Born: November 13, 1911

Died: October 2, 2002

Heinz von Foerster was a leading information theorist of the twentieth century, who combined his knowledge of philosophy and physics to develop the study of cybernetics and artificial intelligence.

Von Foerster was born in Vienna in 1911 and grew up in the company of the leading intellectuals, performers, and artists of city’s fin de siècle. Von Foerster recalled that when his parents and maternal grandmother, a prominent feminist, hosted them, he would sit under the piano and listen to their free-flowing debates—an approach that contributed to Von Foerster’s own distaste for disciplinary borders.

As a teenager, he was a poor student of Classical languages, and struggled to keep up with the Gymnasium curriculum. He excelled, however, in mathematics and physics and entered Vienna’s Institute of Technology to study technical physics. Here, he soaked up the ideas of the Vienna Circle, a group of philosophers gathered at the University of Vienna who applied the logical positivism of Ludwig Wittgenstein. Von Foerster’s devotion to Wittgenstein led him to memorize much of the philosopher’s "Tractatus Logico-Philosophicus." He was also strongly influenced by philosopher Rudolf Carnap and mathematician Hans Hahn. He attributed his early understanding of second-order reasoning to the Vienna Circle. As he later told an interviewer, it opened up new ways of thinking for him: “how do we do it, how do we do things, how do we think about it, how can we describe our descriptions, how can we think about our thinking?”

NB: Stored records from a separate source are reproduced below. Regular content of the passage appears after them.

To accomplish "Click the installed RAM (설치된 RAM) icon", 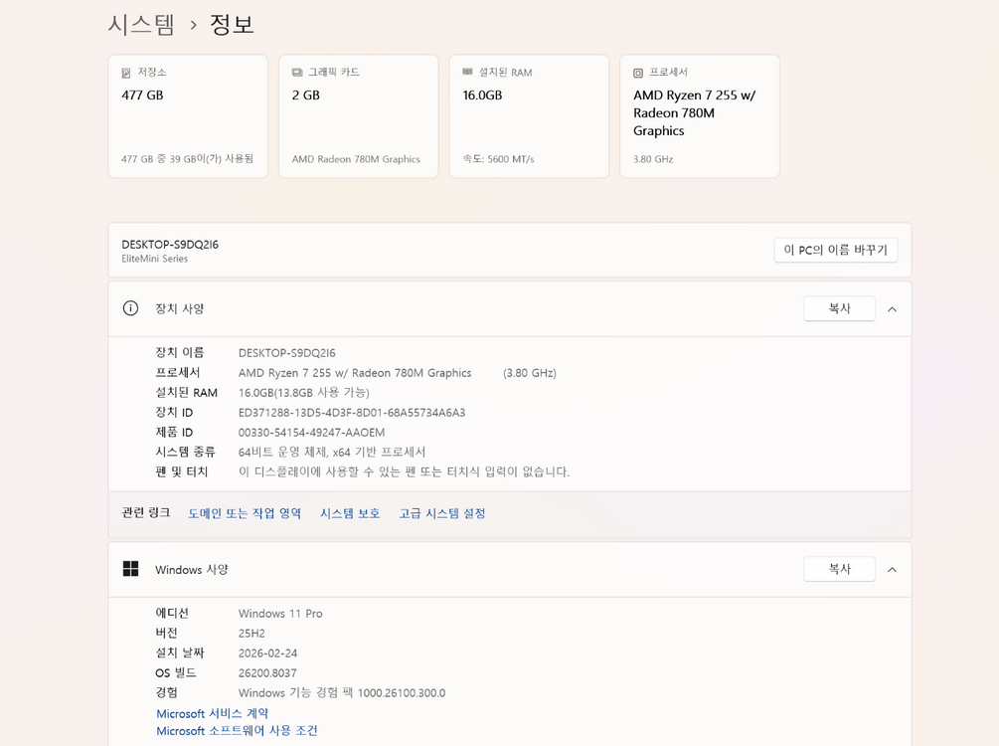I will 466,71.
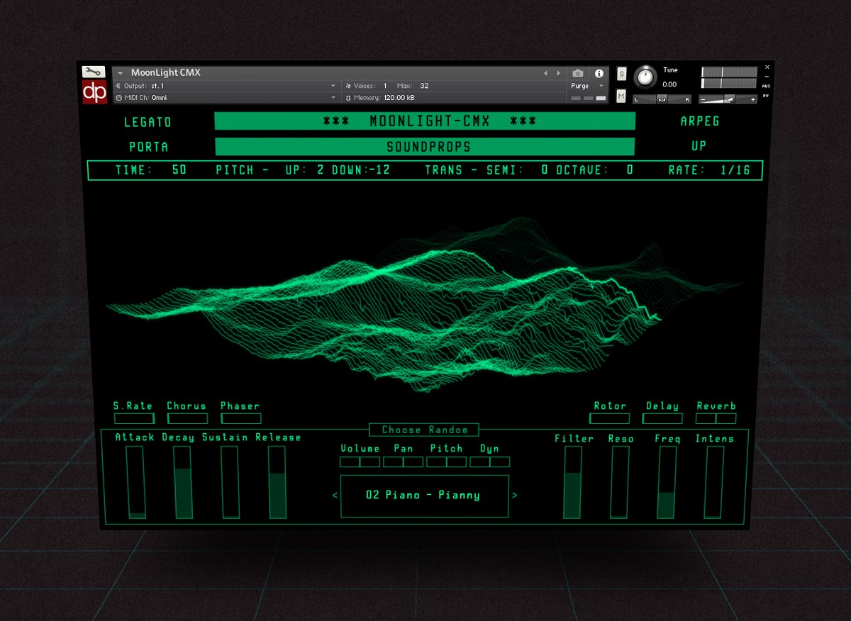Toggle Mute with the M button
This screenshot has width=851, height=621.
click(621, 96)
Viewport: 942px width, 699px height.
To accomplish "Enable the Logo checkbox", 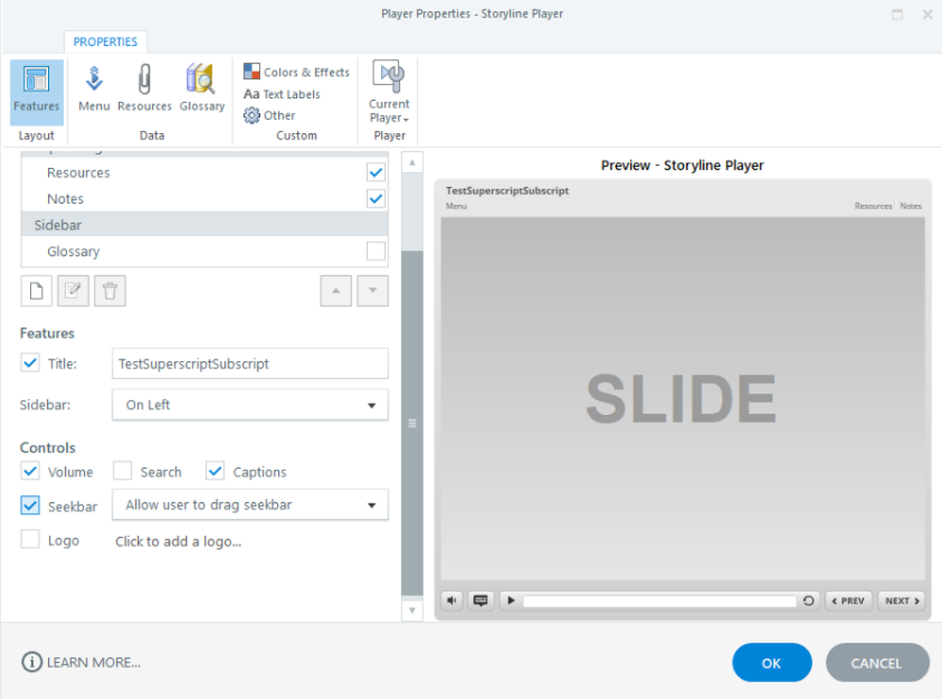I will point(31,541).
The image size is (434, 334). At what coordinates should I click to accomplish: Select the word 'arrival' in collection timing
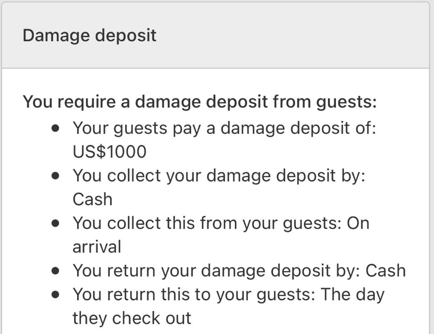(97, 247)
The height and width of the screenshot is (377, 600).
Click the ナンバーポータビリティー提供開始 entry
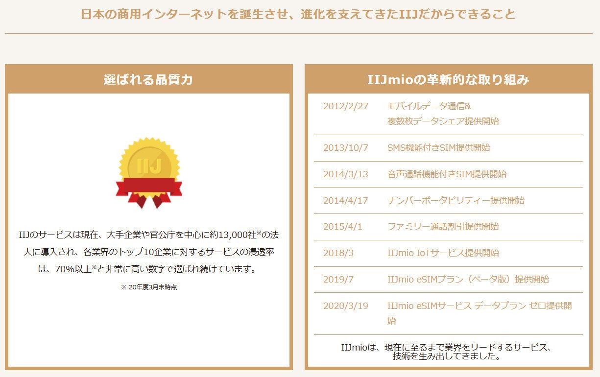tap(456, 200)
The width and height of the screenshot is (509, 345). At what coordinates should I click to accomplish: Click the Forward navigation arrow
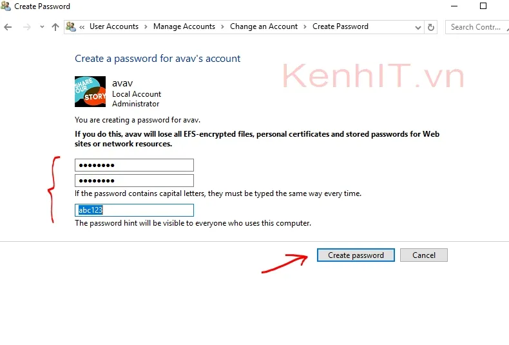pyautogui.click(x=26, y=27)
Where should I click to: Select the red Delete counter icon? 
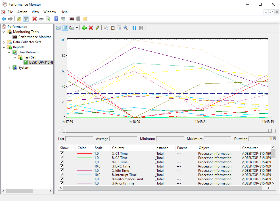click(x=91, y=28)
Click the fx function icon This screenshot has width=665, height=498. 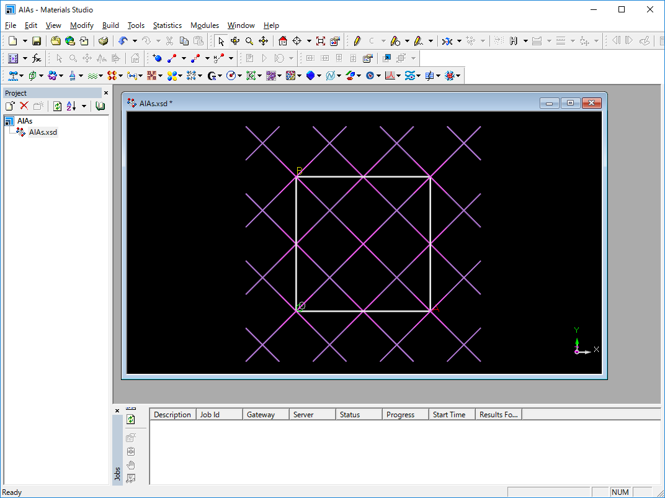pyautogui.click(x=37, y=58)
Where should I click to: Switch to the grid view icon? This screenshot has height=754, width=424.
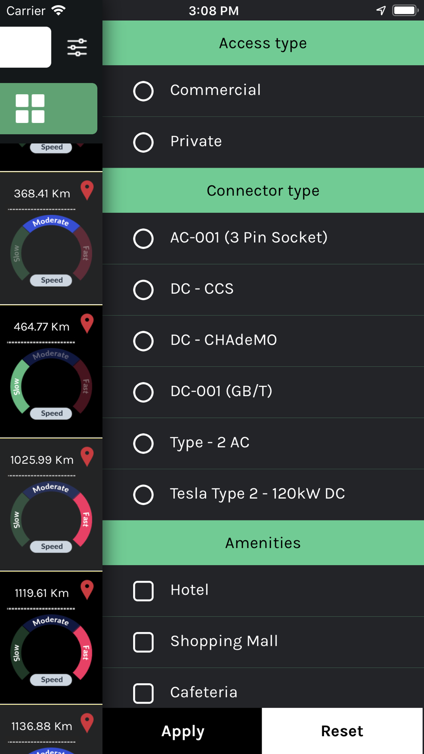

During World War II, he hid his partial Jewish ancestry and was able to work in Berlin’s radar laboratories. Meanwhile, he received a doctorate in 1944 from the University of Breslau. When the war was over, he returned to Vienna and found that the ruined city offered few opportunities for supporting his wife and three children. He was able to secure two jobs: rebuilding telephone relays and switching stations for an affiliate of the Swedish telephone company Ericcson and creating broadcasts for Red White Red, a radio station established by the American occupation forces.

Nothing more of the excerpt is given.